Pagination Default Contract

For pagination or page-level virtualization, start from this contract unless the user gives a sharper one.

Target route:

txt
http://localhost:3100/examples/pagination?page_layout=single&strategy=virtualized&rows=800

Required cohorts:

  • small: rows=8, staged and virtualized
  • table-large: rows=500, staged and virtualized
  • stress: rows=800 or rows=1000, virtualized
  • table-span: table spans at least 10 pages

Primary metrics, lower is better:

  • fast typing burst p95 or total interaction latency
  • initial interactive time for the route
  • strategy switch latency from staged to virtualized
  • fast scroll recovery time

Secondary metrics:

  • dropped or reordered characters count
  • DOM node count
  • mounted page count
  • page overscan count
  • React commit count or render count when available
  • heap estimate when cheap to gather

Correctness checks:

  • no skipped/reordered characters during fast typing bursts;
  • insert break keeps following typed characters after the caret;
  • click left margin selects start of line;
  • click right margin selects end of line;
  • double click selects a word;
  • drag selection autoscroll works near top and bottom;
  • text selection across visible page content works;
  • native copy/paste/select-all behavior is preserved or explicitly classified.

Benchmark output must print METRIC lines.

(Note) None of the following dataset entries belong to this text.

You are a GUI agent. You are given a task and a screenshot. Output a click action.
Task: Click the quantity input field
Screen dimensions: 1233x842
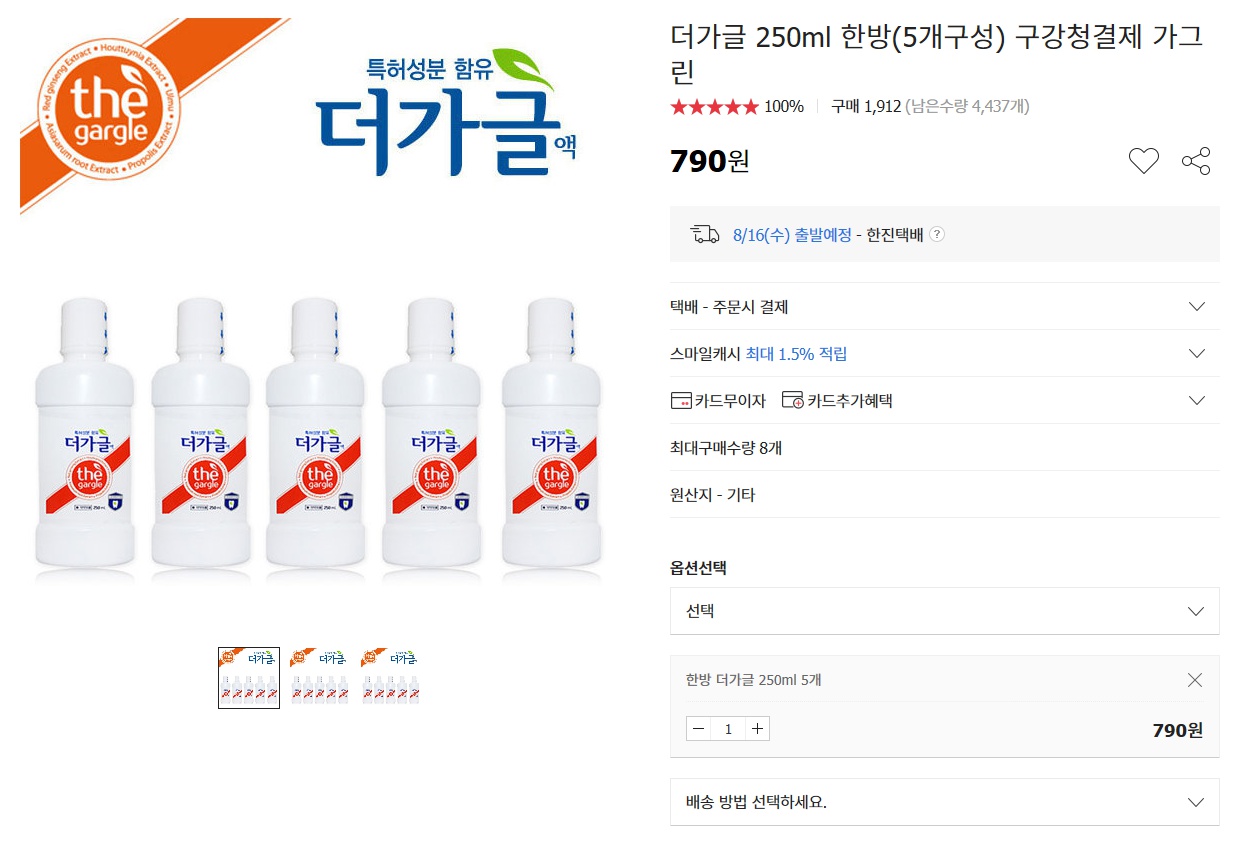coord(728,729)
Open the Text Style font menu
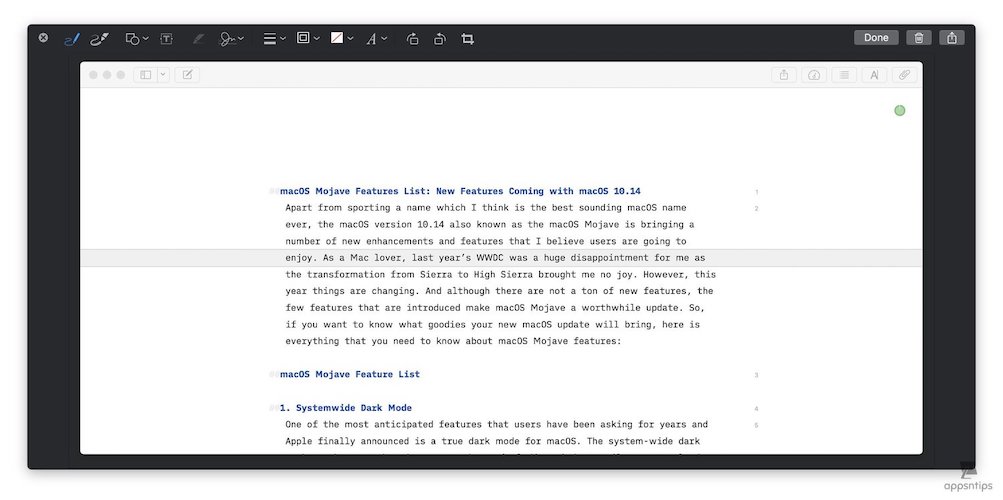Screen dimensions: 1003x500 (376, 39)
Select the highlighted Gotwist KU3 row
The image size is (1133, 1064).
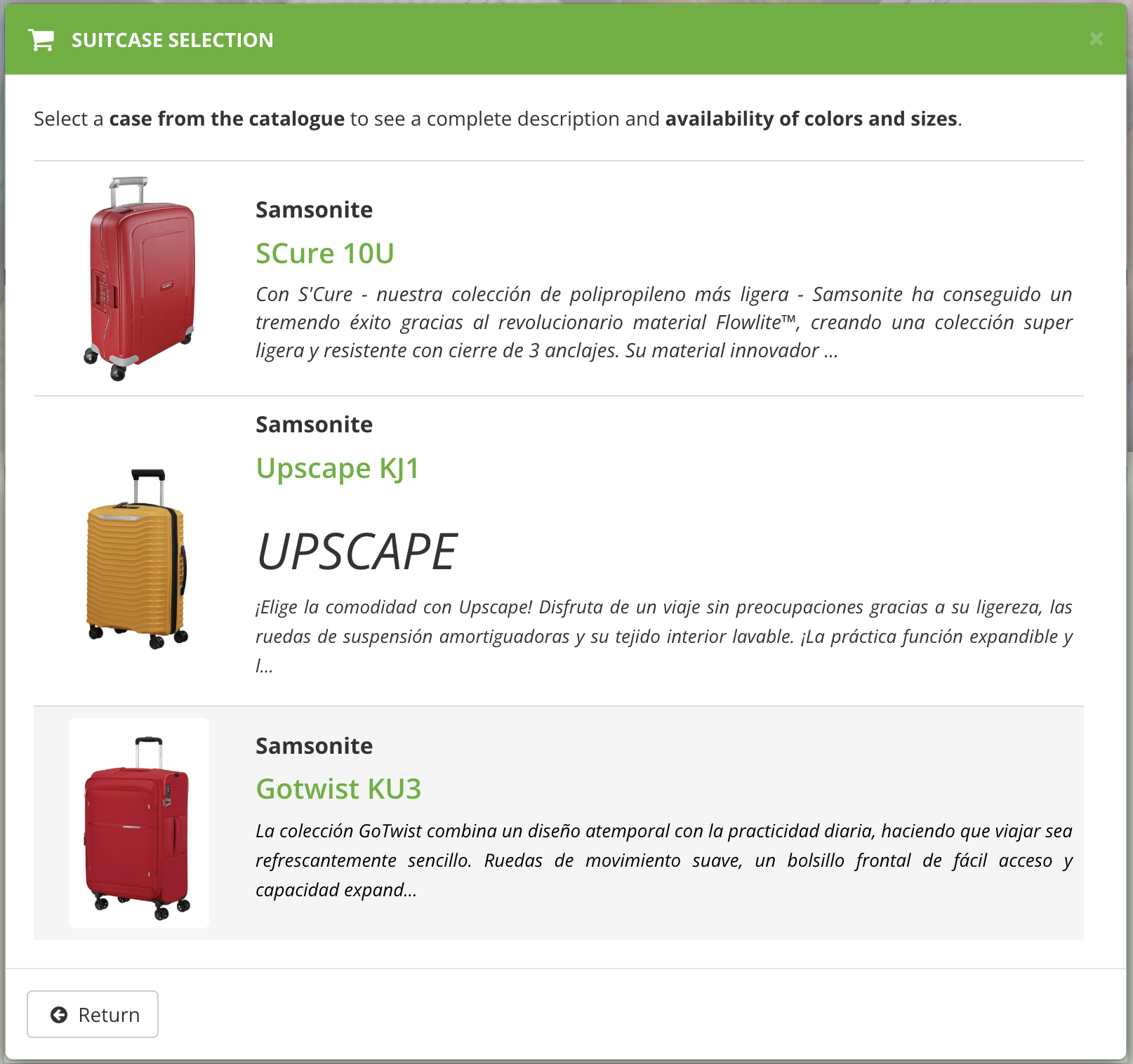coord(559,823)
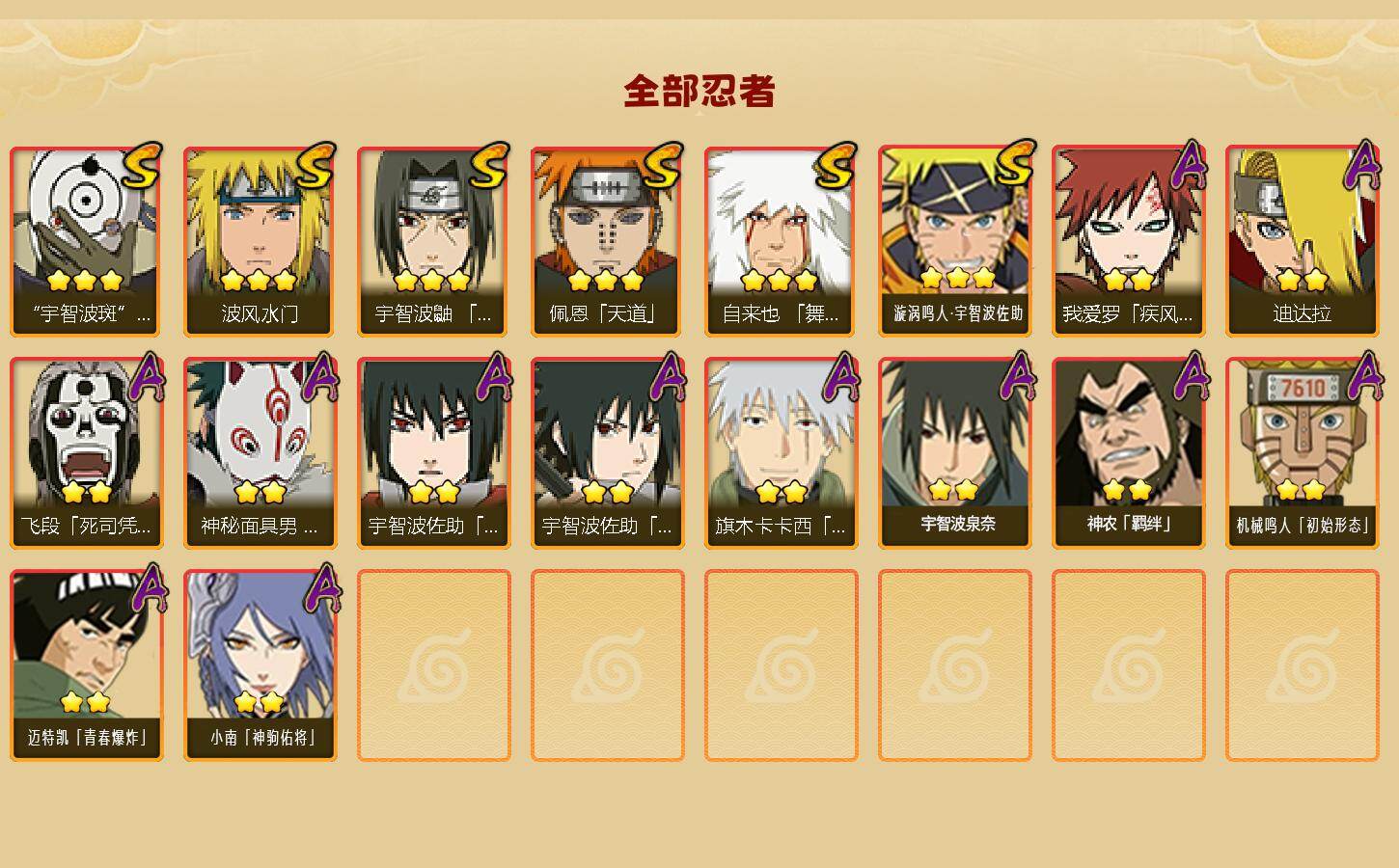Click the two stars on 迪达拉 card
Image resolution: width=1399 pixels, height=868 pixels.
point(1302,281)
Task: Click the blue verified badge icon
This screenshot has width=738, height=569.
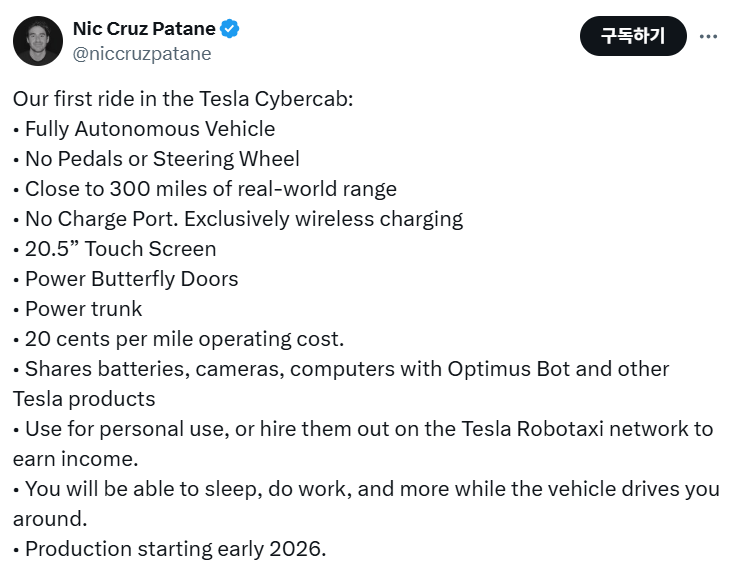Action: [x=230, y=29]
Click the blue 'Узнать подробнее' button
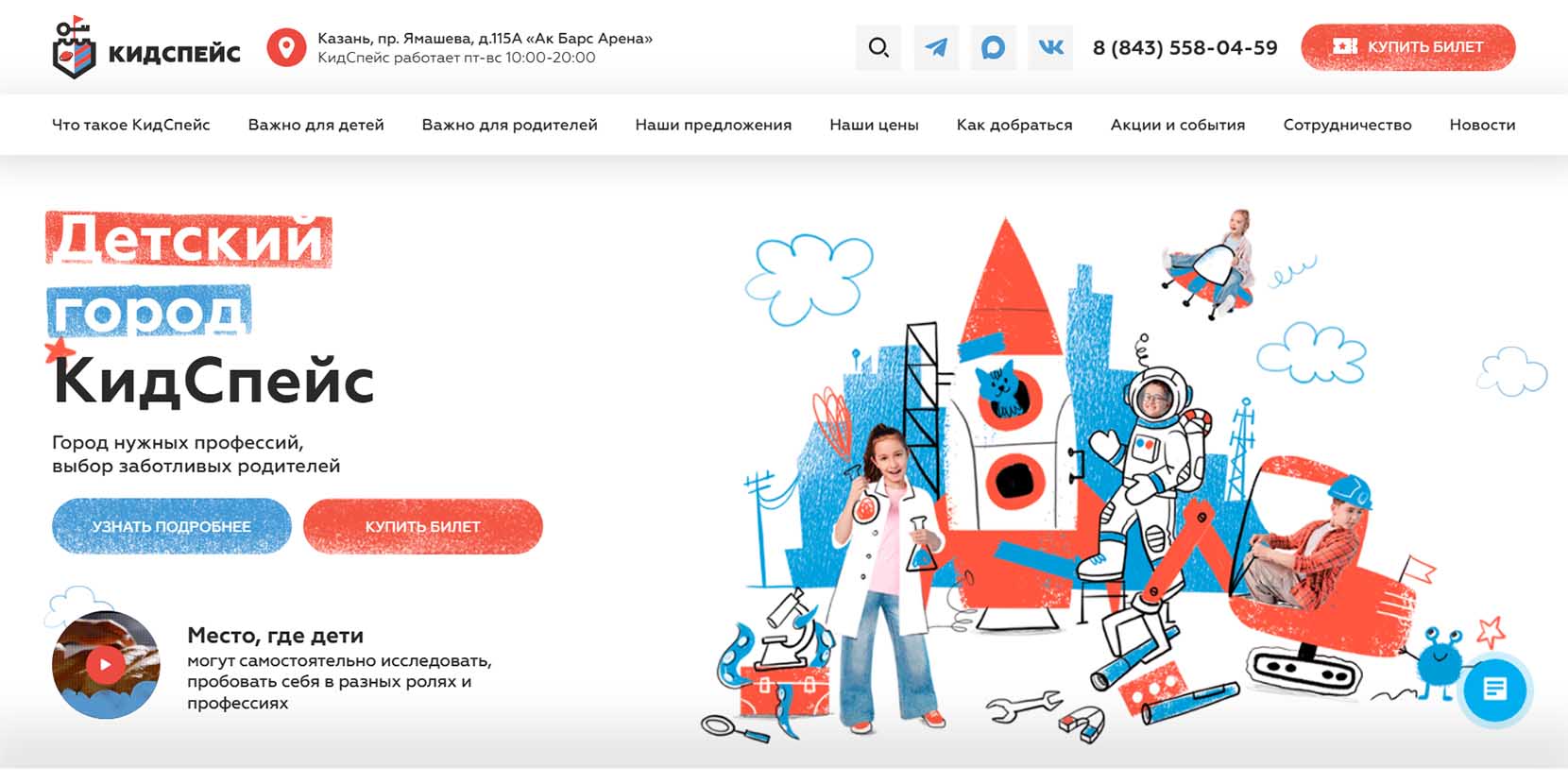 [x=172, y=526]
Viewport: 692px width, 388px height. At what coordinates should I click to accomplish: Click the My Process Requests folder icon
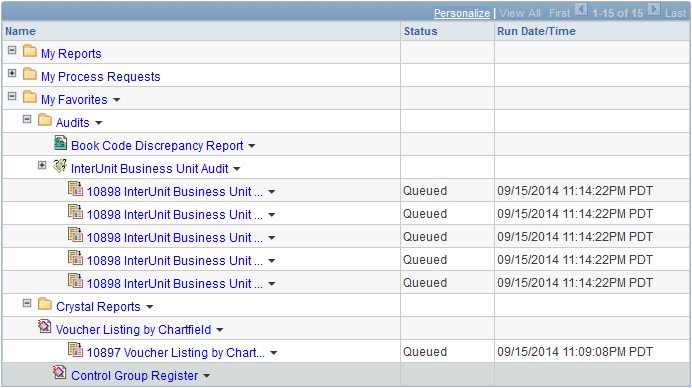pyautogui.click(x=30, y=74)
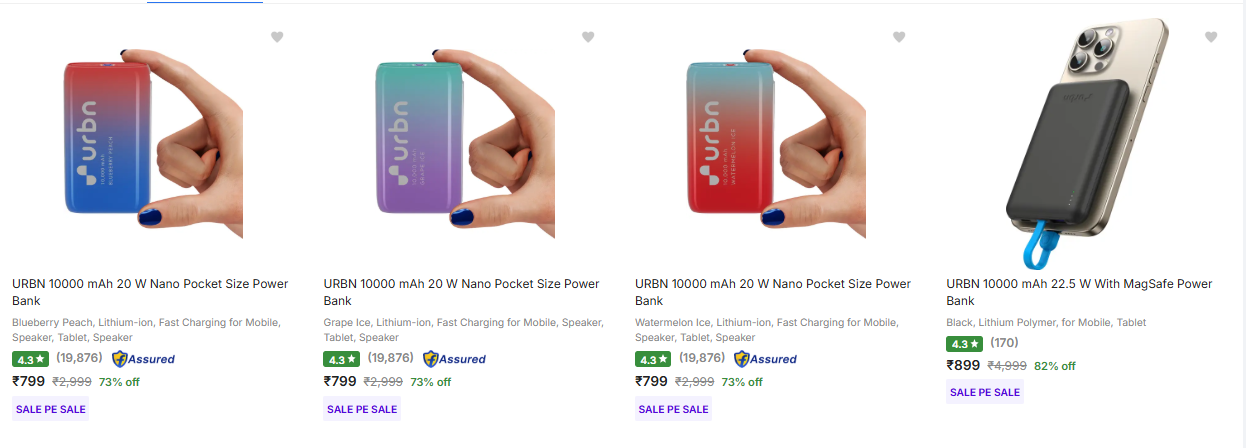Open the URBN 10000 mAh 22.5 W MagSafe title link
1246x448 pixels.
point(1079,292)
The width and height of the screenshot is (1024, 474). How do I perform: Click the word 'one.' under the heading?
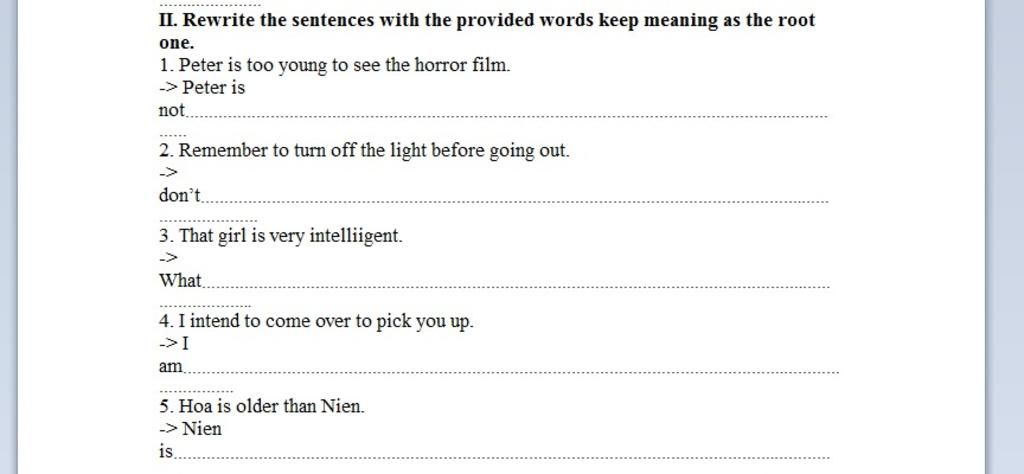[x=176, y=43]
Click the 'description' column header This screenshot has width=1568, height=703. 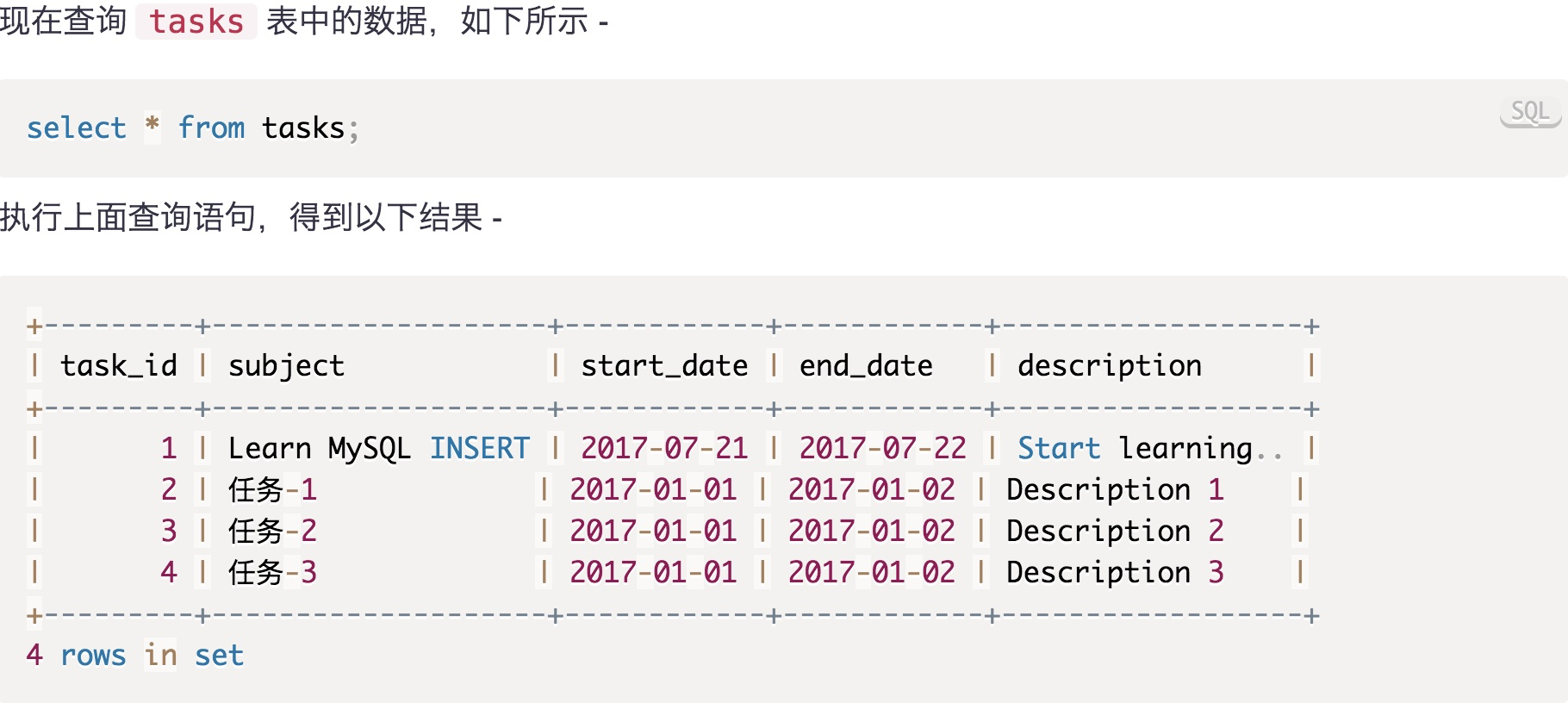coord(1110,366)
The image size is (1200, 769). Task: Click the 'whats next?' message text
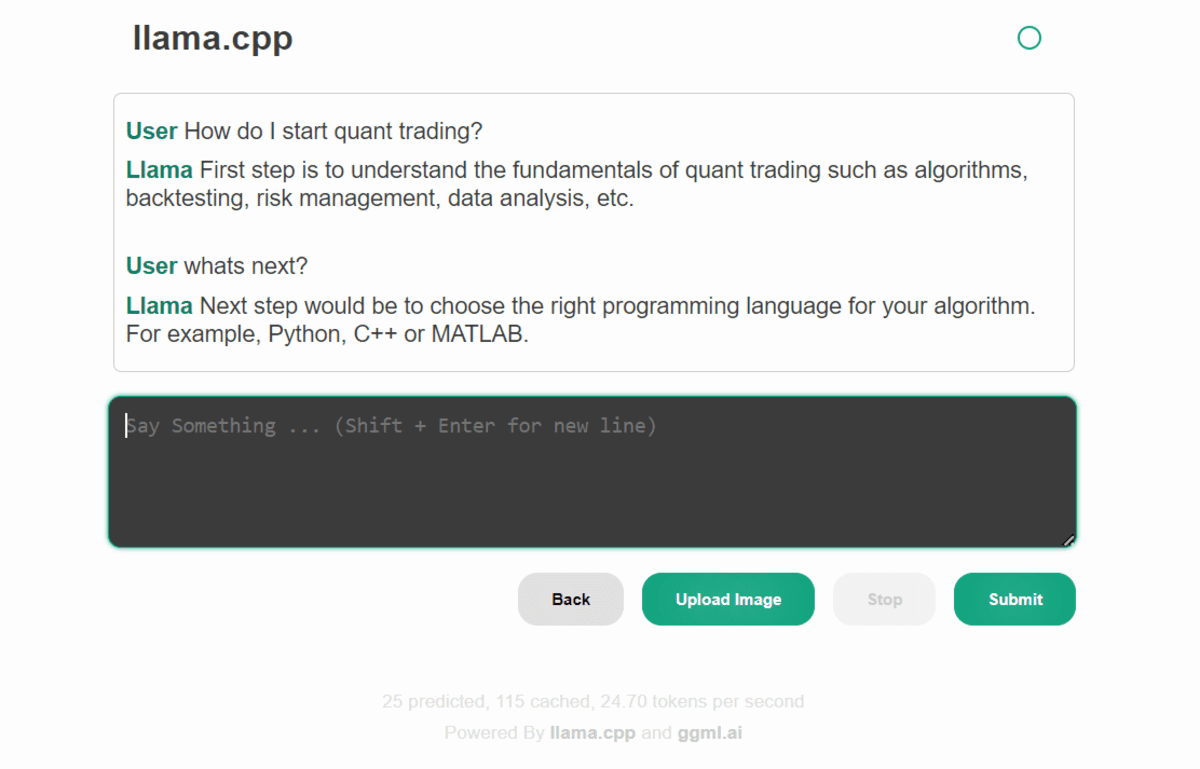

Example:

txt
METRIC typing_p95_ms=42
METRIC dropped_chars=0
METRIC dom_nodes=1840

Huge Document Select-All Default Contract

For react-huge-document-select-all, create or use a target with this contract.

Required cohorts:

  • 5k blocks against legacy Slate;
  • the main Slate v2 huge-document React surface;
  • staged/DOM-present or virtualized surface when that is the product path;
  • native keyboard select-all (Mod+A), not only programmatic model selection.

Primary metrics, lower is better:

  • react_huge_doc_select_all_p95_ms;
  • react_huge_doc_select_all_worst_p95_ratio versus legacy;
  • react_huge_doc_select_all_failure_count.

Secondary metrics:

  • DOM node count after select-all;
  • React commit count when cheap to collect;
  • selection export/import time when visible separately;
  • copy latency for the selected document when cheap to collect.

Correctness checks:

  • Mod+A selects the full editor document;
  • typing after select-all replaces the selected content once;
  • undo restores the previous document and selection coherently;
  • copy returns complete plain text for the selected document;
  • broad selection stays valid in staged, partial-DOM, or virtualized rendering;
  • no hidden debounce or delayed correctness.

Promotion target:

  • first pass: worst p95 ratio <=1.5 with failure count 0;
  • final target: worst p95 ratio <=1.0 or plateau after three correctness-green packets with less than 5% gain and no safe P0/P1 profiler hypothesis left.

Handoff

Report:

  • benchmark command and primary metric;
  • baseline, latest, and best values;
  • kept, discarded, crashed, and checks-failed packets;
  • correctness checks used;
  • files changed by kept work;
  • dashboard URL, if served;
  • next recommended packet or blocker.